**WORK TO COMPLETE:**
Retype each line of the listing. Do not alter anything.

**DATASET RECORDS:**
= = = =

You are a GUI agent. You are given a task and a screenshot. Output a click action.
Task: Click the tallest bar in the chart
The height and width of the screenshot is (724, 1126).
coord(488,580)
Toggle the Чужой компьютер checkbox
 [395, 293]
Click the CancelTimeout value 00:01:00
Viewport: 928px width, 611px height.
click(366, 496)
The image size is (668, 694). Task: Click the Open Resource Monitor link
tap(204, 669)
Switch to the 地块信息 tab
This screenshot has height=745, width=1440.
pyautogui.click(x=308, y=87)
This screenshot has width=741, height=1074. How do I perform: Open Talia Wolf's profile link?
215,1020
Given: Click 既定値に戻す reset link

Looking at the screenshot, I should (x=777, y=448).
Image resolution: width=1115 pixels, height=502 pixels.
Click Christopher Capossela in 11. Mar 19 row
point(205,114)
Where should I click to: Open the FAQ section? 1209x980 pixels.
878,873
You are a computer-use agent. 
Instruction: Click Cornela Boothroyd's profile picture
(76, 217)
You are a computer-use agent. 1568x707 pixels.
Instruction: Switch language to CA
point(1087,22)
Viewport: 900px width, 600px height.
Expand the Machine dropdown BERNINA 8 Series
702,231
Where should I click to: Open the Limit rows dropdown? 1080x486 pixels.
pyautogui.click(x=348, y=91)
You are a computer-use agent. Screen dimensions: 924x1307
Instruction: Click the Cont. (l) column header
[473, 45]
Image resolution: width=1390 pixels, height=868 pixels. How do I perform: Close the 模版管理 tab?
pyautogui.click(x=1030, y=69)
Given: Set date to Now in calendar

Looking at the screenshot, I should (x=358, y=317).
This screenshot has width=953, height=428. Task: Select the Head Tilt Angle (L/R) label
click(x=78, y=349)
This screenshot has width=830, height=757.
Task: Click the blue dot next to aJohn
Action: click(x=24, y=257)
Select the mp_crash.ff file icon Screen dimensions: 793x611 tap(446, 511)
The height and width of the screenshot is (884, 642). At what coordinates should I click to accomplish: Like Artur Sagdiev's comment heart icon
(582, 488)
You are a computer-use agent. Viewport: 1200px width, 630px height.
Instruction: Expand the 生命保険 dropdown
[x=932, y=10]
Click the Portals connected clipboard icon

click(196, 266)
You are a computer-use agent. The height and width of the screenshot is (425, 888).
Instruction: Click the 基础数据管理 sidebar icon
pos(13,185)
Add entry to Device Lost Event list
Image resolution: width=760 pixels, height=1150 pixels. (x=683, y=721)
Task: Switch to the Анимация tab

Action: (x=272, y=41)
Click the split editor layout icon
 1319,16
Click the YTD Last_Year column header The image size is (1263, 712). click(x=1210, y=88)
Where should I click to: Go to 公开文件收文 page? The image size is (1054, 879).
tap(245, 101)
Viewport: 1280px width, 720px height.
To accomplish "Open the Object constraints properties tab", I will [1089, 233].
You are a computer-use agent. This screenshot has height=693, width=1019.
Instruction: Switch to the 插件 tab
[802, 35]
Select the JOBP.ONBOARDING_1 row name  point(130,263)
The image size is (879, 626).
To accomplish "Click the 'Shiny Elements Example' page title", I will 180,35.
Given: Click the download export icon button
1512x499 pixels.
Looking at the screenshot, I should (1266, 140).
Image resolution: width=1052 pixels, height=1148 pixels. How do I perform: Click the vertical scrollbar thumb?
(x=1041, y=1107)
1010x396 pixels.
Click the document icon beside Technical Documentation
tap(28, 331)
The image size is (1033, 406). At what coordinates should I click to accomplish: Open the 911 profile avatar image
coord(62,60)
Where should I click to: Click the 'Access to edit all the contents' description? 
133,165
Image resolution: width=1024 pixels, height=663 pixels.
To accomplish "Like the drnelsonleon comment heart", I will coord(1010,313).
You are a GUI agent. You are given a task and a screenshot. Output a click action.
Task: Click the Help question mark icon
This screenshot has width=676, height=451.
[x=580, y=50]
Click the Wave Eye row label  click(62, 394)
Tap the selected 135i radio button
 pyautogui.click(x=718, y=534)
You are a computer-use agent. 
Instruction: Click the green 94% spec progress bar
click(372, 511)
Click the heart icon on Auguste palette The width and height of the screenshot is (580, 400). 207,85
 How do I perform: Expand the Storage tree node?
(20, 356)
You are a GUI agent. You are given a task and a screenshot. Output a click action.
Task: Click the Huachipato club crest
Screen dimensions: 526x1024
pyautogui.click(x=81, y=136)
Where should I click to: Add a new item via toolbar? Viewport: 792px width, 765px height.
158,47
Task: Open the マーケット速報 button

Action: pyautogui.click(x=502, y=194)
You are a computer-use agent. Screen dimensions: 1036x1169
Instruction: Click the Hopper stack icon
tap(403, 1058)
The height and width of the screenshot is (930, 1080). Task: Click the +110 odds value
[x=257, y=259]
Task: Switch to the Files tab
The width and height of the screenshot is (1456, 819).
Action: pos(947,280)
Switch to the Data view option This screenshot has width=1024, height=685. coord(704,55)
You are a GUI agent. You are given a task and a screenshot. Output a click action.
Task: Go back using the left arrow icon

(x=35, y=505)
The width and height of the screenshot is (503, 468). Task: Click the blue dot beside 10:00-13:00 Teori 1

= = = =

**RESULT FOR THIS EXERCISE:**
You are a GUI agent. You are given a task and a screenshot. Output a click action.
Task: Click the tallest bar in the chart
The height and width of the screenshot is (724, 1126).
coord(488,580)
Toggle the Чужой компьютер checkbox
 [395, 293]
Click the CancelTimeout value 00:01:00
Viewport: 928px width, 611px height.
click(366, 496)
The image size is (668, 694). Task: Click the Open Resource Monitor link
tap(204, 669)
Switch to the 地块信息 tab
This screenshot has height=745, width=1440.
pyautogui.click(x=308, y=87)
This screenshot has width=741, height=1074. How do I perform: Open Talia Wolf's profile link?
215,1020
Given: Click 既定値に戻す reset link

Looking at the screenshot, I should (x=777, y=448).
Image resolution: width=1115 pixels, height=502 pixels.
Click Christopher Capossela in 11. Mar 19 row
point(205,114)
Where should I click to: Open the FAQ section? 1209x980 pixels.
878,873
You are a computer-use agent. 
Instruction: Click Cornela Boothroyd's profile picture
(76, 217)
You are a computer-use agent. 1568x707 pixels.
Instruction: Switch language to CA
point(1087,22)
Viewport: 900px width, 600px height.
Expand the Machine dropdown BERNINA 8 Series
702,231
Where should I click to: Open the Limit rows dropdown? 1080x486 pixels.
pyautogui.click(x=348, y=91)
You are a computer-use agent. Screen dimensions: 924x1307
Instruction: Click the Cont. (l) column header
[473, 45]
Image resolution: width=1390 pixels, height=868 pixels. How do I perform: Close the 模版管理 tab?
pyautogui.click(x=1030, y=69)
Given: Set date to Now in calendar

Looking at the screenshot, I should (x=358, y=317).
This screenshot has width=953, height=428. Task: Select the Head Tilt Angle (L/R) label
click(x=78, y=349)
This screenshot has width=830, height=757.
Task: Click the blue dot next to aJohn
Action: click(x=24, y=257)
Select the mp_crash.ff file icon Screen dimensions: 793x611 tap(446, 511)
The height and width of the screenshot is (884, 642). At what coordinates should I click to accomplish: Like Artur Sagdiev's comment heart icon
(582, 488)
You are a computer-use agent. Viewport: 1200px width, 630px height.
Instruction: Expand the 生命保険 dropdown
[x=932, y=10]
Click the Portals connected clipboard icon

click(196, 266)
You are a computer-use agent. The height and width of the screenshot is (425, 888).
Instruction: Click the 基础数据管理 sidebar icon
pos(13,185)
Add entry to Device Lost Event list
Image resolution: width=760 pixels, height=1150 pixels. (x=683, y=721)
Task: Switch to the Анимация tab

Action: (x=272, y=41)
Click the split editor layout icon
 1319,16
Click the YTD Last_Year column header The image size is (1263, 712). click(x=1210, y=88)
Where should I click to: Go to 公开文件收文 page? The image size is (1054, 879).
tap(245, 101)
Viewport: 1280px width, 720px height.
To accomplish "Open the Object constraints properties tab", I will [1089, 233].
You are a computer-use agent. This screenshot has height=693, width=1019.
Instruction: Switch to the 插件 tab
[802, 35]
Select the JOBP.ONBOARDING_1 row name  point(130,263)
The image size is (879, 626).
To accomplish "Click the 'Shiny Elements Example' page title", I will 180,35.
Given: Click the download export icon button
1512x499 pixels.
Looking at the screenshot, I should (1266, 140).
Image resolution: width=1052 pixels, height=1148 pixels. How do I perform: Click the vertical scrollbar thumb?
(x=1041, y=1107)
1010x396 pixels.
Click the document icon beside Technical Documentation
tap(28, 331)
The image size is (1033, 406). At what coordinates should I click to accomplish: Open the 911 profile avatar image
coord(62,60)
Where should I click to: Click the 'Access to edit all the contents' description? 
133,165
Image resolution: width=1024 pixels, height=663 pixels.
To accomplish "Like the drnelsonleon comment heart", I will coord(1010,313).
You are a GUI agent. You are given a task and a screenshot. Output a click action.
Task: Click the Help question mark icon
This screenshot has width=676, height=451.
[x=580, y=50]
Click the Wave Eye row label  click(62, 394)
Tap the selected 135i radio button
 pyautogui.click(x=718, y=534)
You are a computer-use agent. 
Instruction: Click the green 94% spec progress bar
click(372, 511)
Click the heart icon on Auguste palette The width and height of the screenshot is (580, 400). 207,85
 How do I perform: Expand the Storage tree node?
(20, 356)
You are a GUI agent. You are given a task and a screenshot. Output a click action.
Task: Click the Huachipato club crest
Screen dimensions: 526x1024
pyautogui.click(x=81, y=136)
Where should I click to: Add a new item via toolbar? Viewport: 792px width, 765px height.
158,47
Task: Open the マーケット速報 button

Action: pyautogui.click(x=502, y=194)
You are a computer-use agent. Screen dimensions: 1036x1169
Instruction: Click the Hopper stack icon
tap(403, 1058)
The height and width of the screenshot is (930, 1080). Task: Click the +110 odds value
[x=257, y=259]
Task: Switch to the Files tab
The width and height of the screenshot is (1456, 819).
Action: pos(947,280)
Switch to the Data view option This screenshot has width=1024, height=685. coord(704,55)
You are a GUI agent. You are given a task and a screenshot. Output a click action.
Task: Go back using the left arrow icon

(x=35, y=505)
The width and height of the screenshot is (503, 468). Task: Click the blue dot beside 10:00-13:00 Teori 1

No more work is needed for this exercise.